De Vere était debout, en face d’une armoire de fer où il replaçait des papiers, des plans, des parchemins jaunis par le temps. Un soin minutieux présidait a leur arrangement dans des cases et des tiroirs séparés. Cette besogne achevée, il poussa les battans qui se rejoignirent avec un bruit métallique, tourna péniblement dans la serrure une clé rouillée, ôta cette clé, et se retourna seulement alors pour regarder du côté de la porte entre-bâillée.

Même à ce moment suprême où il enfouissait pour jamais les tristes débris de son ambition trompée, ces reliques du passe auxquelles ajoutait tant de prix, depuis deux ans, un avenir désormais fermé ; même en ce moment, le fier gentleman était impassible, loin de tout regard, seul avec lui-même, mais soigneux encore de sa dignité.

Sa fille avait fait quelques pas vers lui ; elle tenait ses doux regards attachés sur ce front où elle cherchait en vain les indices d’une émotion quelconque.

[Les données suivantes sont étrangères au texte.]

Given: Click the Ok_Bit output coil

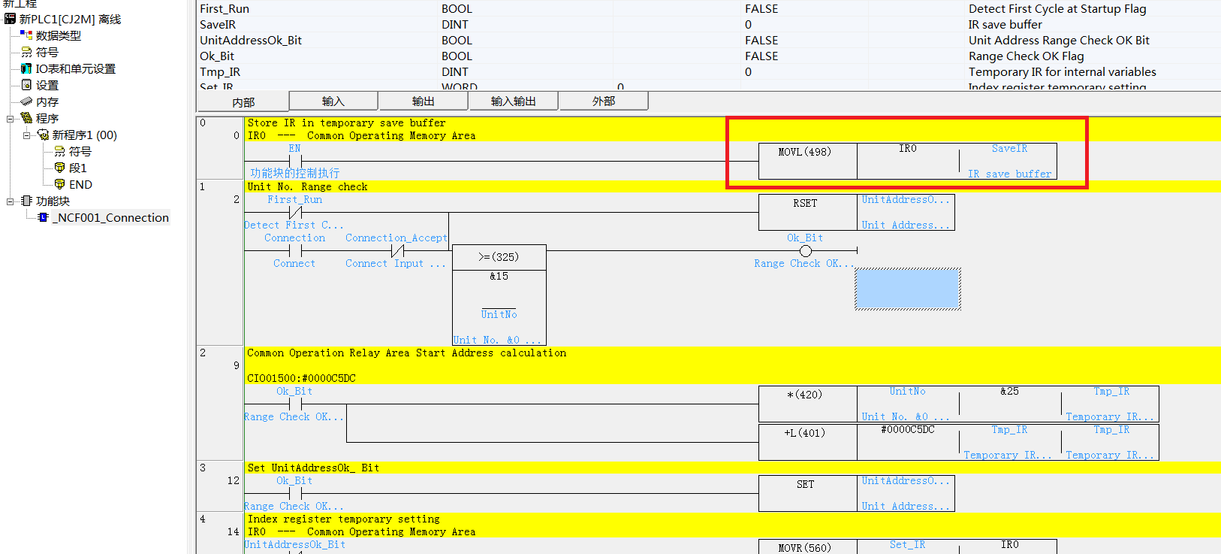Looking at the screenshot, I should [805, 251].
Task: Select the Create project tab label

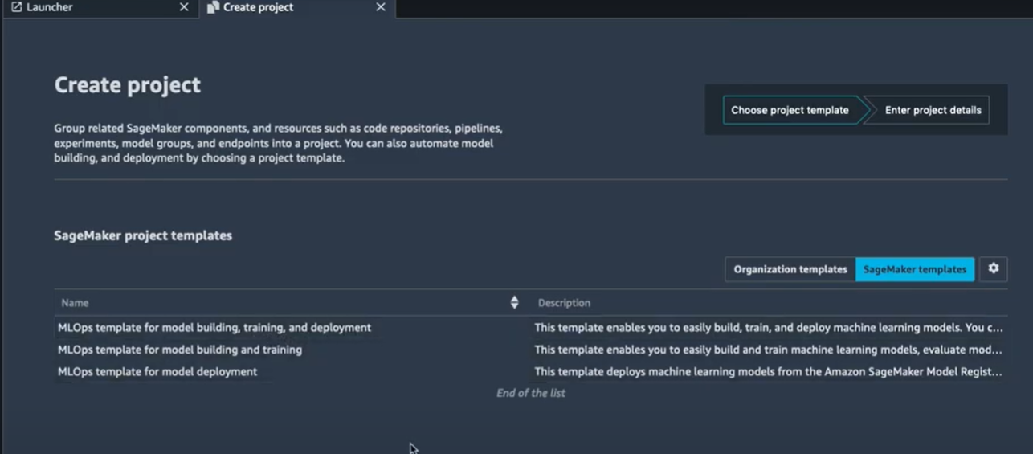Action: tap(258, 7)

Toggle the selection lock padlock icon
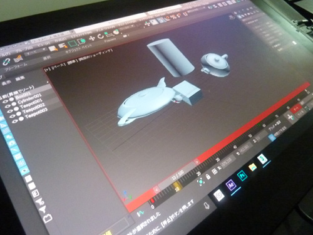click(208, 177)
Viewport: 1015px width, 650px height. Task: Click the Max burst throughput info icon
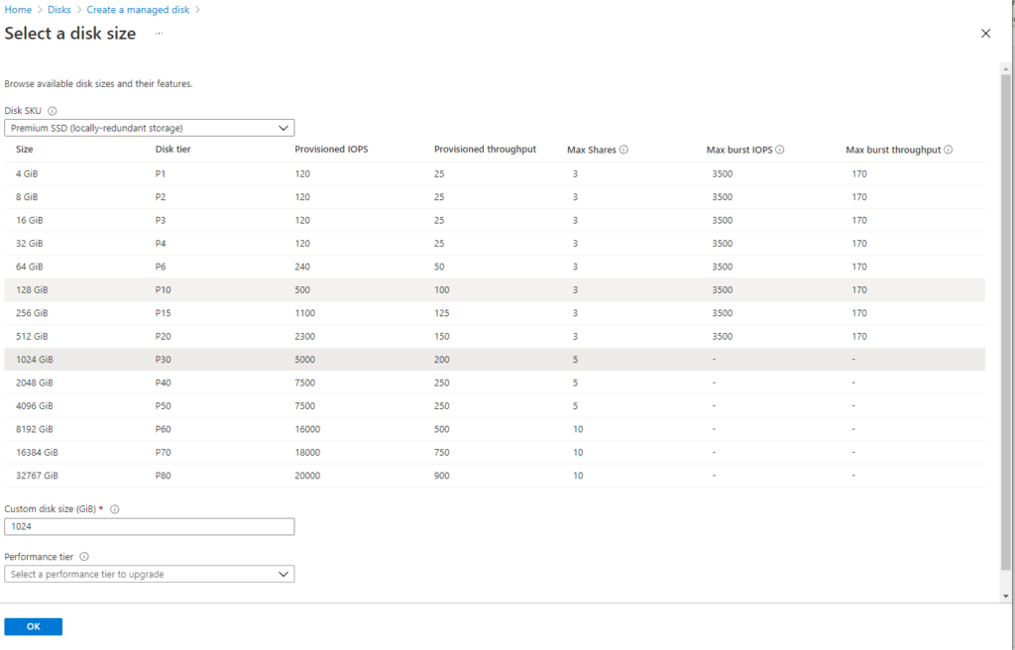[950, 150]
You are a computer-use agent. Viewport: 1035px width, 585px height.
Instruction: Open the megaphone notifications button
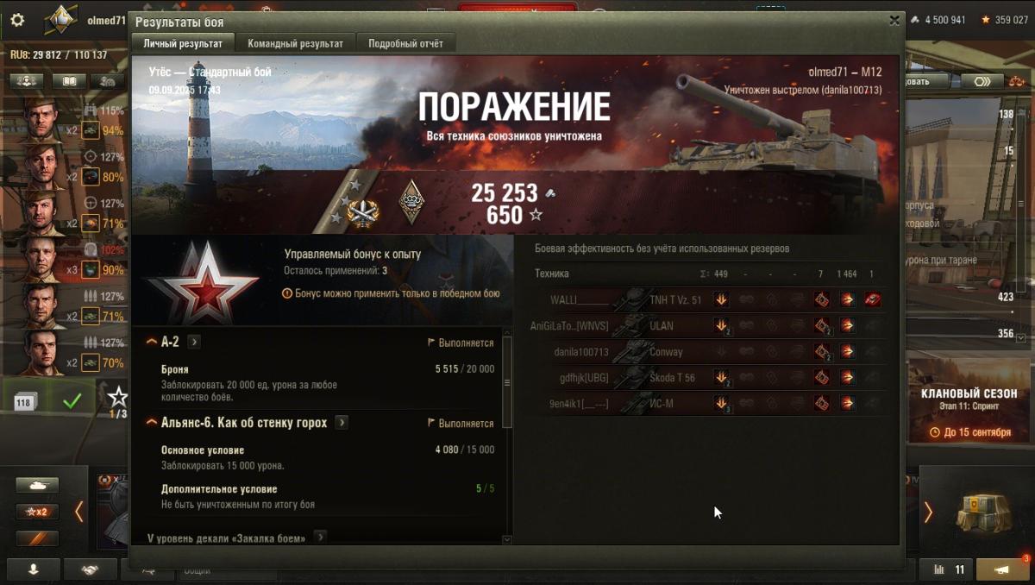tap(1002, 569)
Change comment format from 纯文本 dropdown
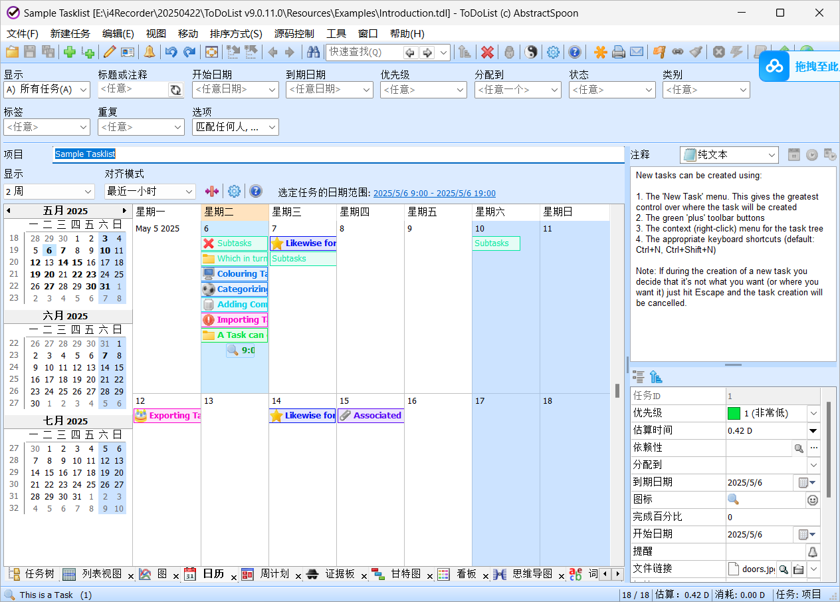The height and width of the screenshot is (602, 840). pos(728,154)
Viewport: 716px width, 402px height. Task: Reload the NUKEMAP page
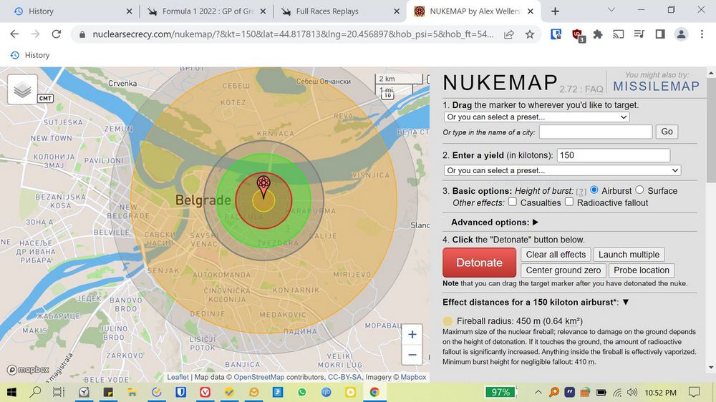point(57,34)
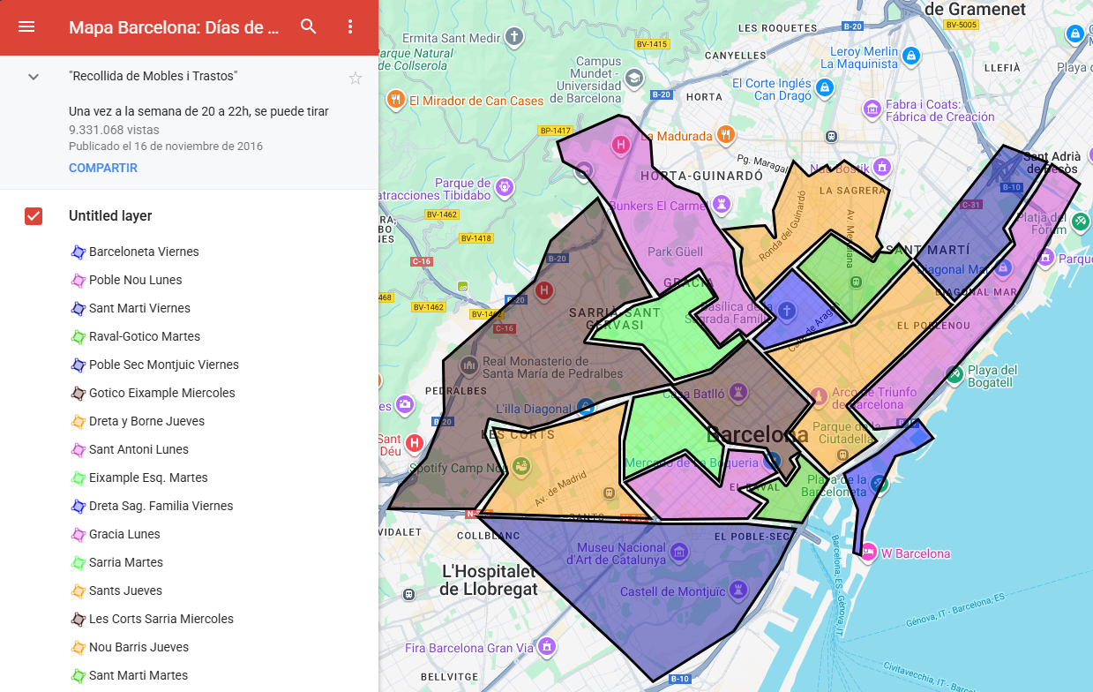Collapse the map description chevron
Screen dimensions: 1093x692
(x=34, y=77)
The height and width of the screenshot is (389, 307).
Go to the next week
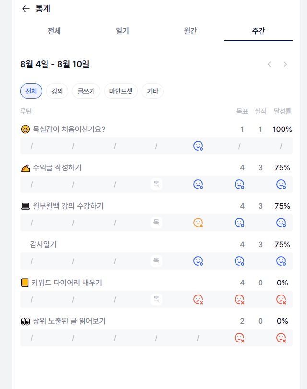click(285, 64)
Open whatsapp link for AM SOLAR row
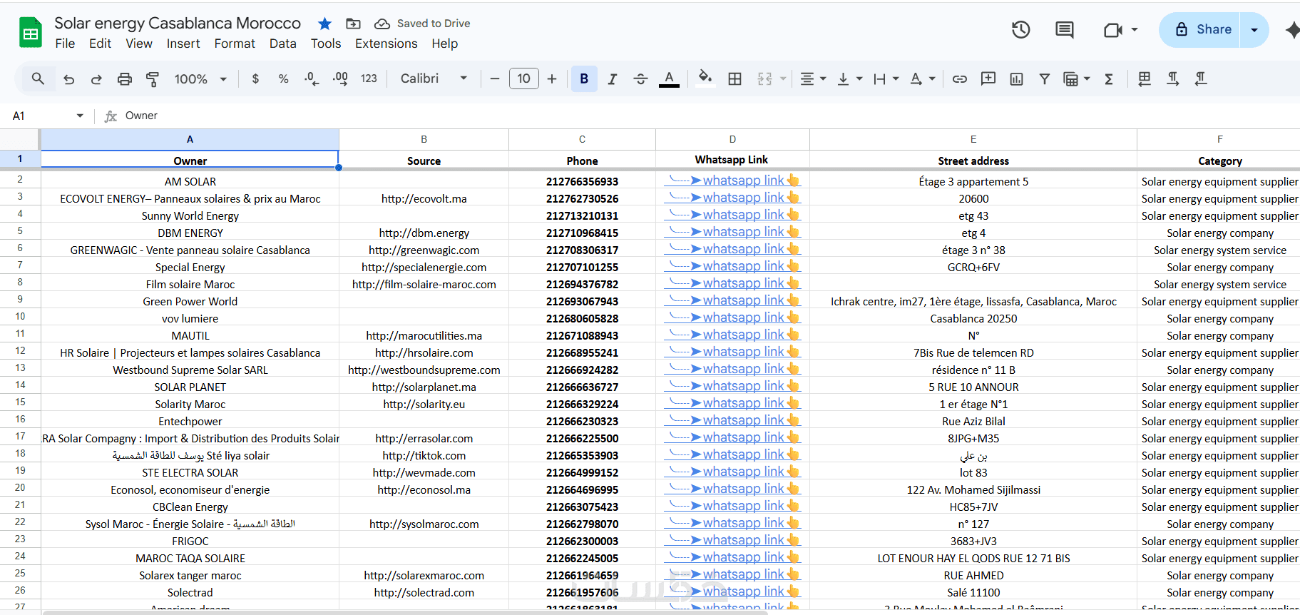 [x=743, y=181]
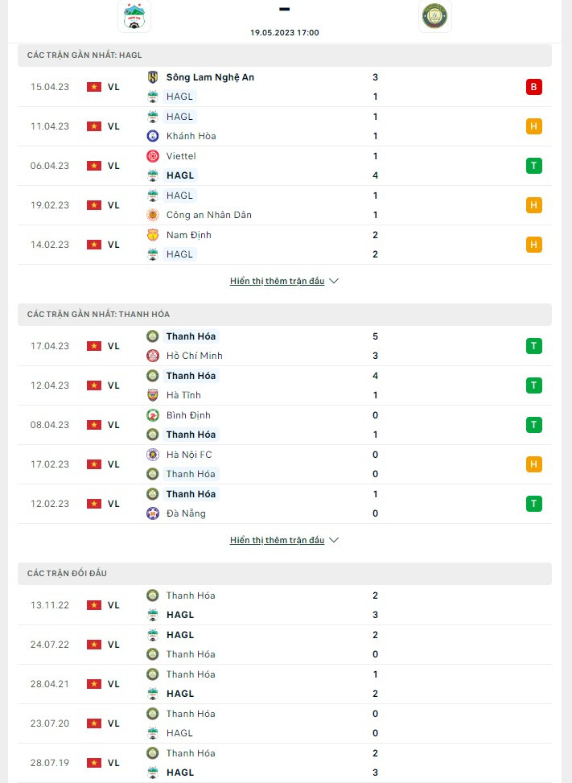
Task: Click the green T badge for Viettel match
Action: tap(533, 166)
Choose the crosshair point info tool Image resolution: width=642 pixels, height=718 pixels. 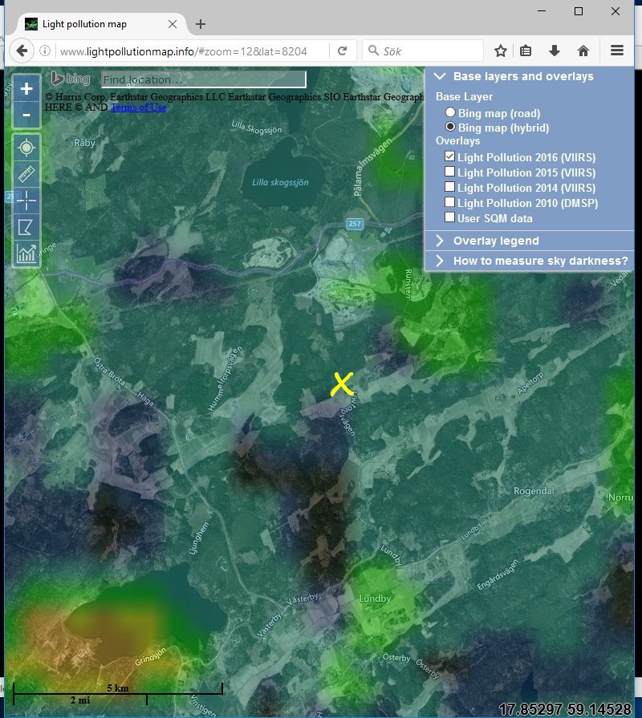(x=26, y=201)
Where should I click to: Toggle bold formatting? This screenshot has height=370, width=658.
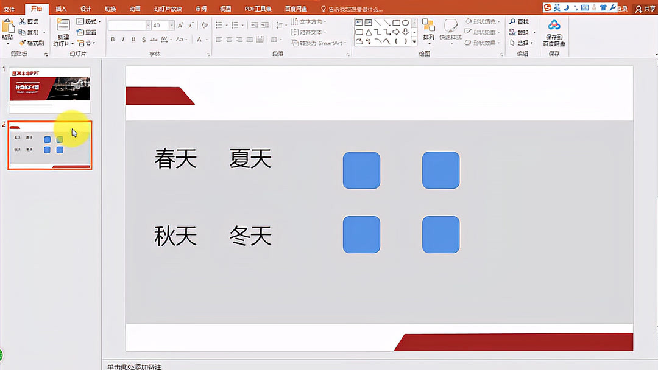[x=113, y=38]
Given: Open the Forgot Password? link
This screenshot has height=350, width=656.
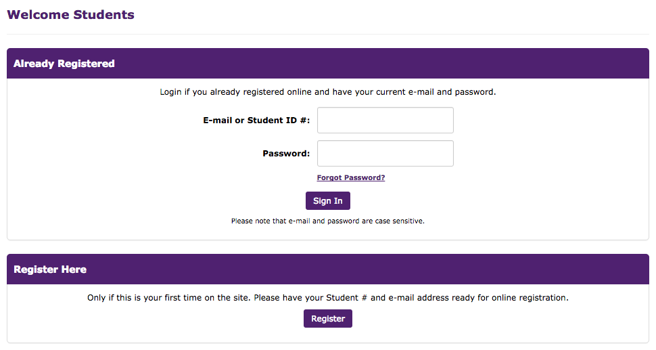Looking at the screenshot, I should 351,178.
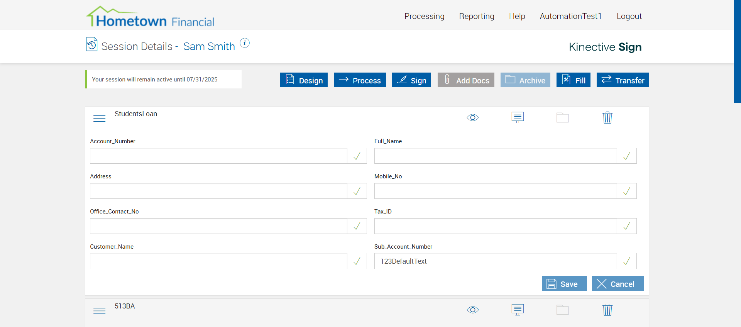Image resolution: width=741 pixels, height=327 pixels.
Task: Collapse StudentsLoan using the hamburger icon
Action: coord(99,119)
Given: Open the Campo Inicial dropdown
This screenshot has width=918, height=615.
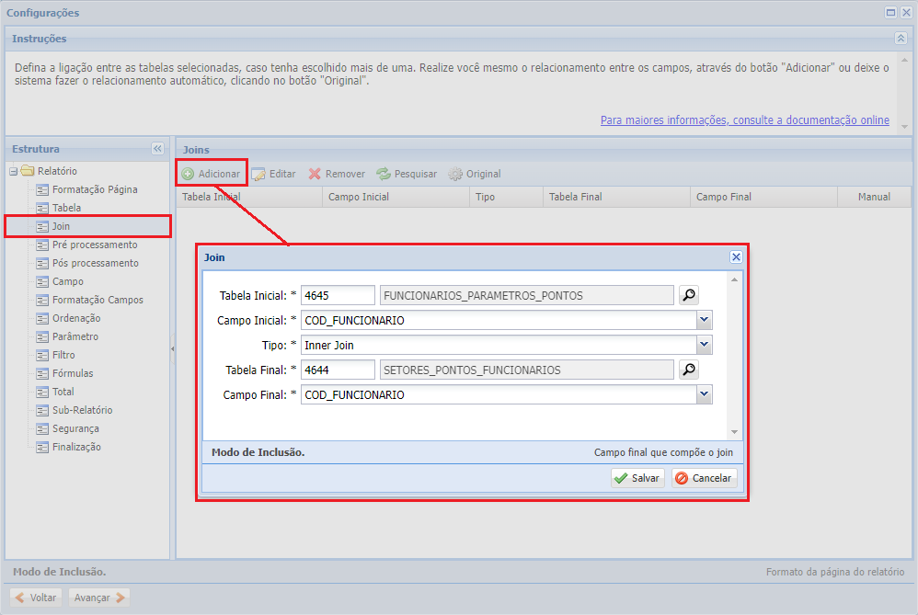Looking at the screenshot, I should tap(704, 321).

— Merci, Clarisse, merci, lui dit-il en dégageant son bras, sur lequel, elle avait posé sa main. Je suis occupé ; j’ai besoin d’être seul. Retourner près de votre mère… ne revenez plus surtout. Je suis occupé, très occupé.

Entre lui et les siens, le mur de glace s’était tout à coup relevé. Il n’était pas de ceux qui acceptent la compassion, même d’une épouse aimée ou de leur unique enfant. Froid, hautain, stoïque, la sympathie, qui vient en aide au faible, lui semblait presque une injure.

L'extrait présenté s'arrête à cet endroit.